Member of the National Assembly of Pakistan
- In office 18 February 2008 – May 2013
- President: Pervez Musharraf Muhammad Mian Soomro (Acting) Asif Ali Zardari
- Prime Minister: Yusuf Raza Gillani

Member of the Provincial Assembly of the Punjab
- In office 15 August 2018 – 14 January 2023
- Constituency: PP-66 Mandi Bahauddin-II

Personal details
- Born: 13 May 1961 (age 65) Phalia, Punjab, Pakistan
- Party: PMLN (2025-present)
- Other political affiliations: IPP (2023-2025) PTI (2018-2023)
- Alma mater: Bahauddin Zakariya University
- Profession: Agriculturist

= Muhammad Tariq Tarar =

Muhammad Tariq Tarar (Urdu: ًمحمد طارق تارڑ) (born 13 May 1961) is a Pakistani legislator and a former member of the National Assembly of Pakistan from Constituency NA-108 from 2008 to 2013. He was also a member of the Provincial Assembly of the Punjab from August 2018 to January 2023. He is from the village of Raike, Phalia, District Mandi Bahauddin, Punjab.

==Career==
Tarar participated in all General Elections from 1990 until 2013. He lost his first General Election in 1990 against Pir Syed Mohammad Yaqoob Shah.

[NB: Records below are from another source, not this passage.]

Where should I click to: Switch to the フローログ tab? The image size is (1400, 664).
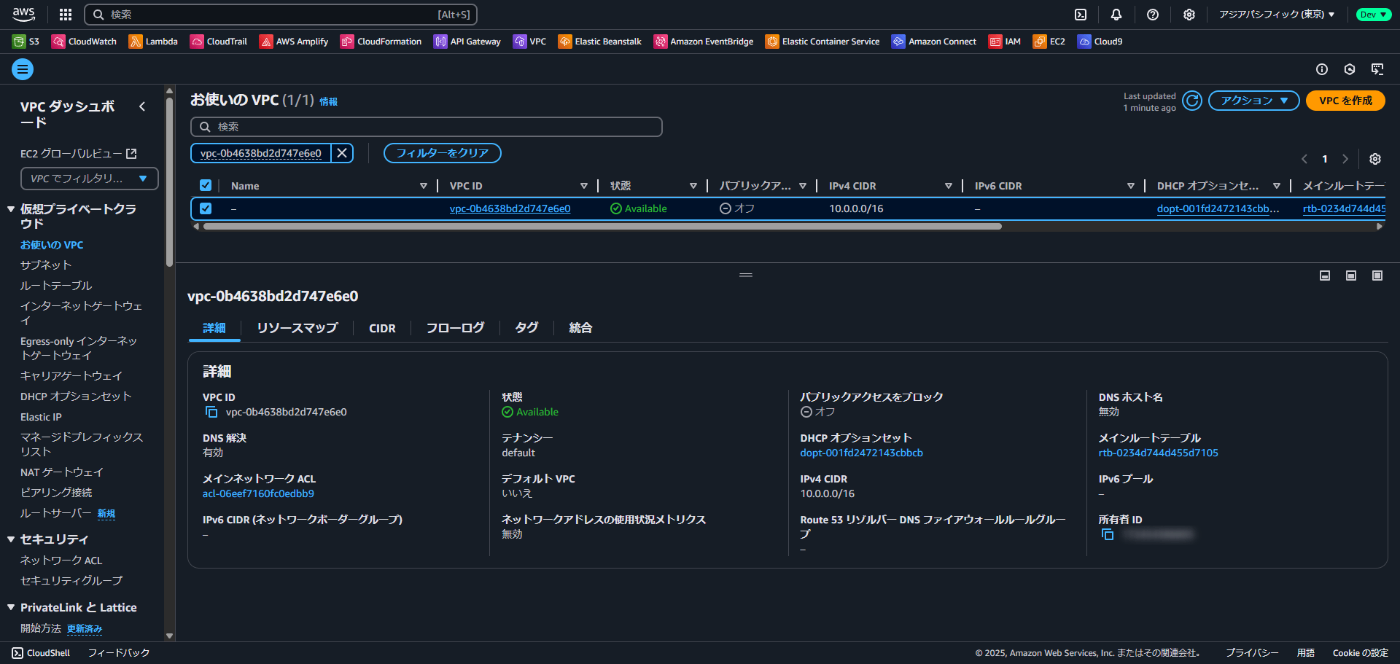pyautogui.click(x=455, y=328)
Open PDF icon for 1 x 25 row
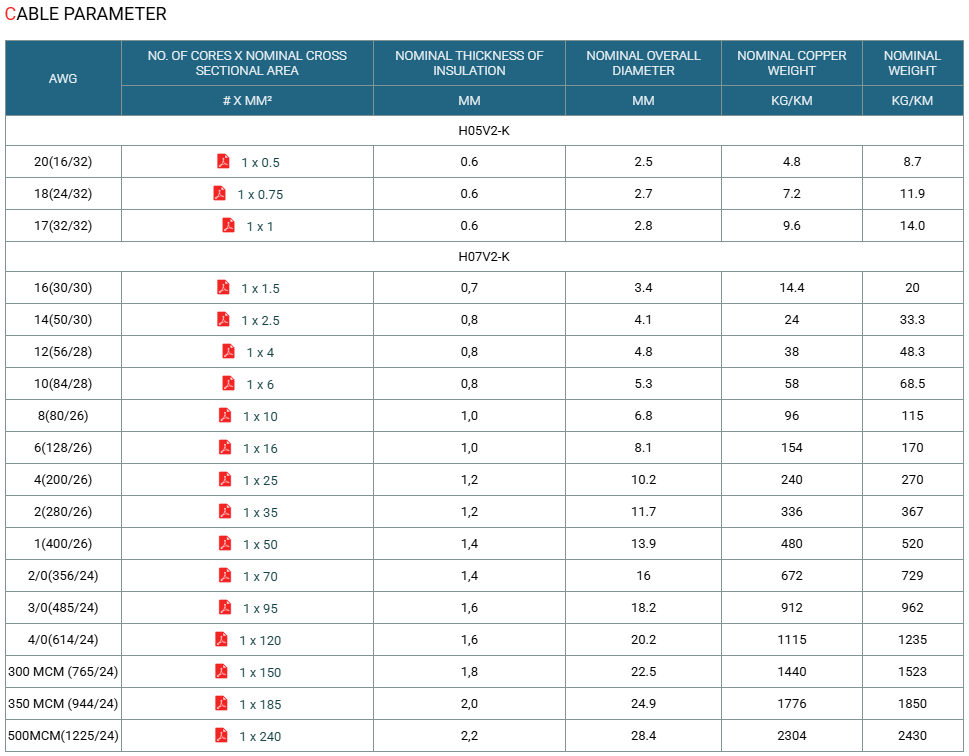 tap(225, 480)
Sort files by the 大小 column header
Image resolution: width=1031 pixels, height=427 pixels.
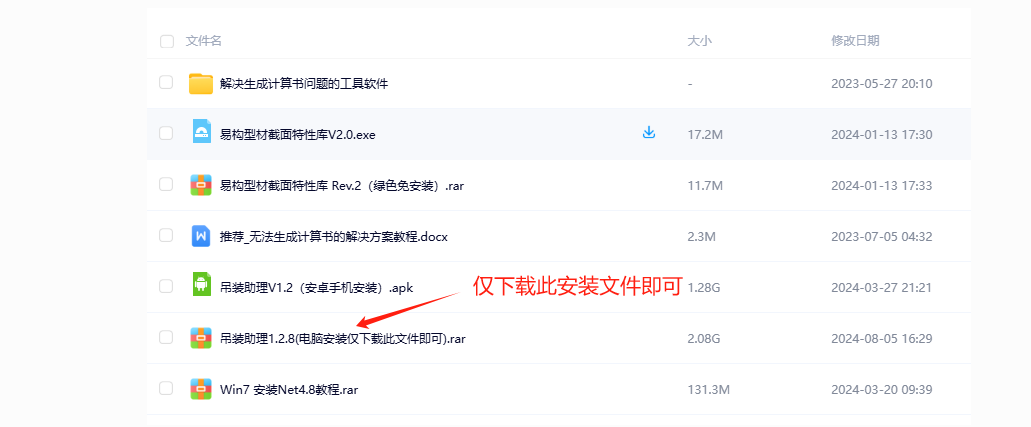click(x=700, y=41)

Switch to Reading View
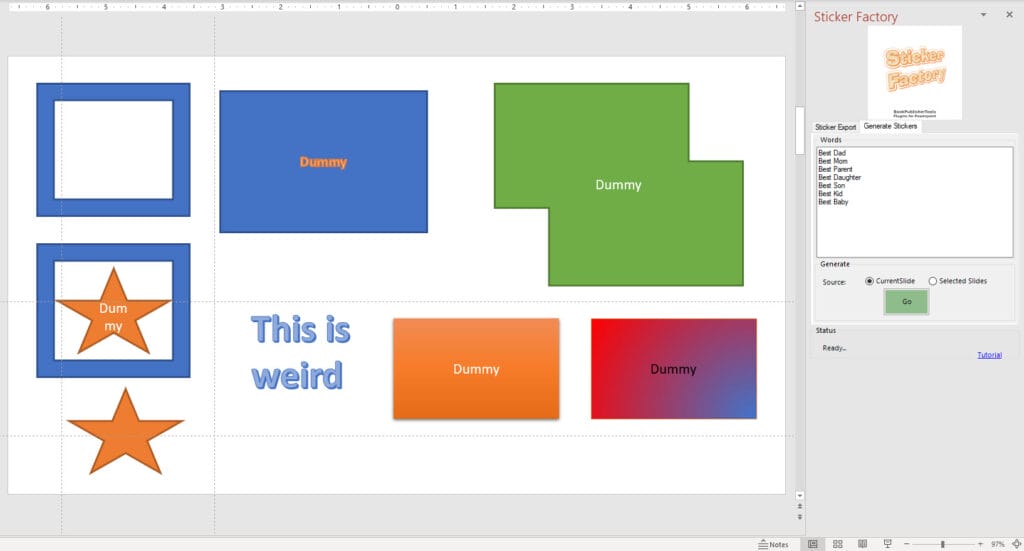pos(862,544)
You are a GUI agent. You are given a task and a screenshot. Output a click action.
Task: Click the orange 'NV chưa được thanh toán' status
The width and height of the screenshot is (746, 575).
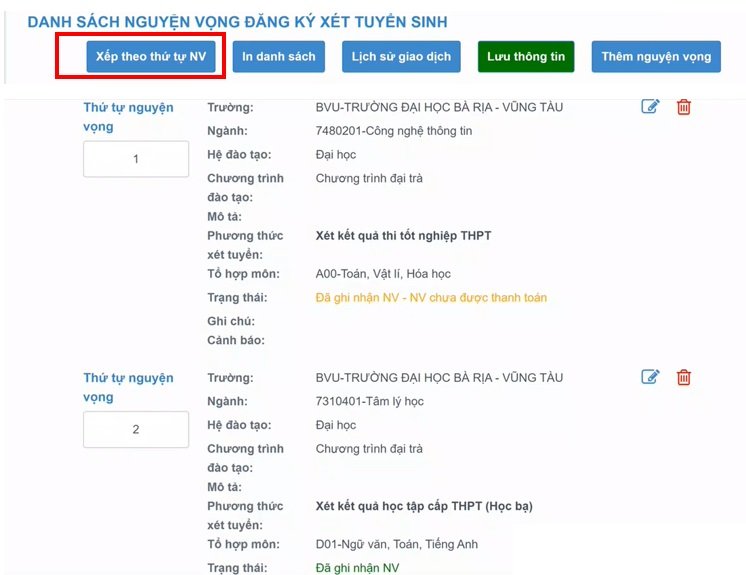click(431, 297)
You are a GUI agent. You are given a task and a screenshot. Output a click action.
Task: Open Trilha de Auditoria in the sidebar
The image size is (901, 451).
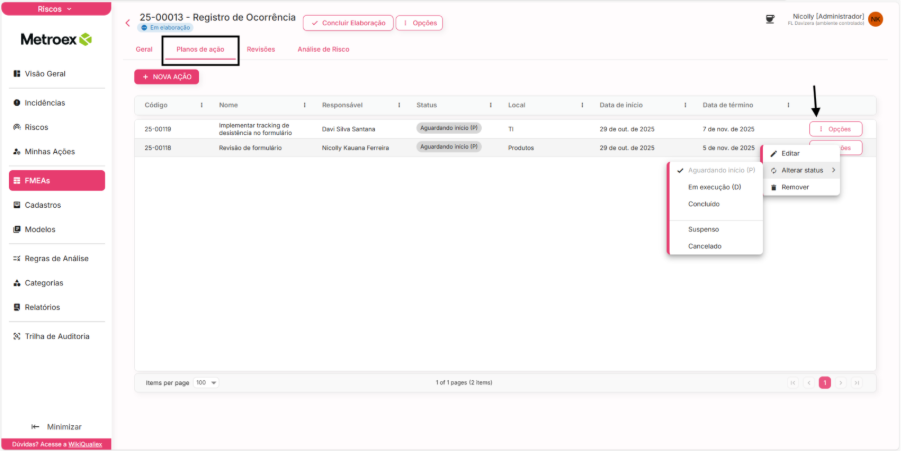[57, 336]
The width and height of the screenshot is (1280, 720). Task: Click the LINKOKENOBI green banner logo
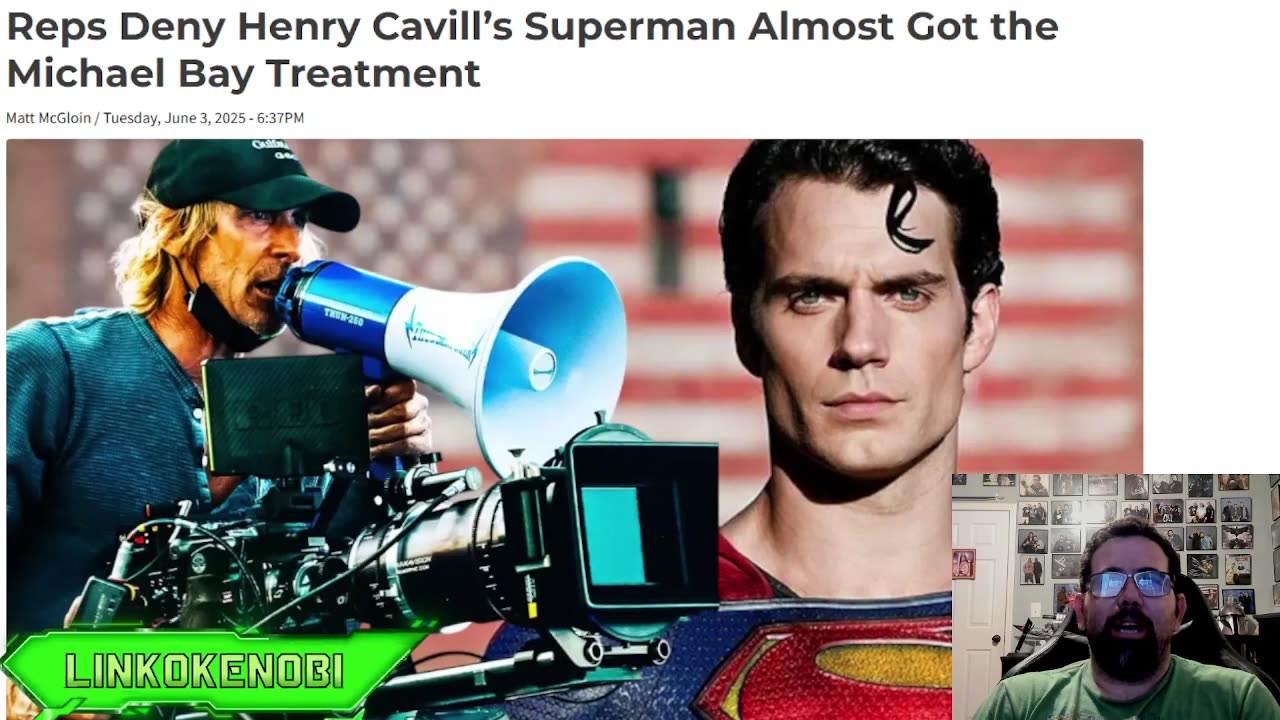(205, 671)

In 1993 he was elected as a Member of Provincial Assembly, staying until 1996. In 2008 Tarar was elected Member of the National Assembly. He was Parliamentary Secretary of the Ministry of Environment from March 2009 – July 2011, and has been Federal Parliamentary Secretary for the Ministry of Information and Broadcast.

He lost his seat during the 2013 General Elections and came third with 13% of votes.

He was elected to the Provincial Assembly of the Punjab from PP-66 Mandi Bahauddin-II as a candidate of the Pakistan Tehreek-e-Insaf (PTI) in the 2018 Punjab provincial election.

He ran for a seat in the Provincial Assembly from PP-66 Mandi Bahauddin-II as a candidate of the PTI in the 2023 Punjab provincial election.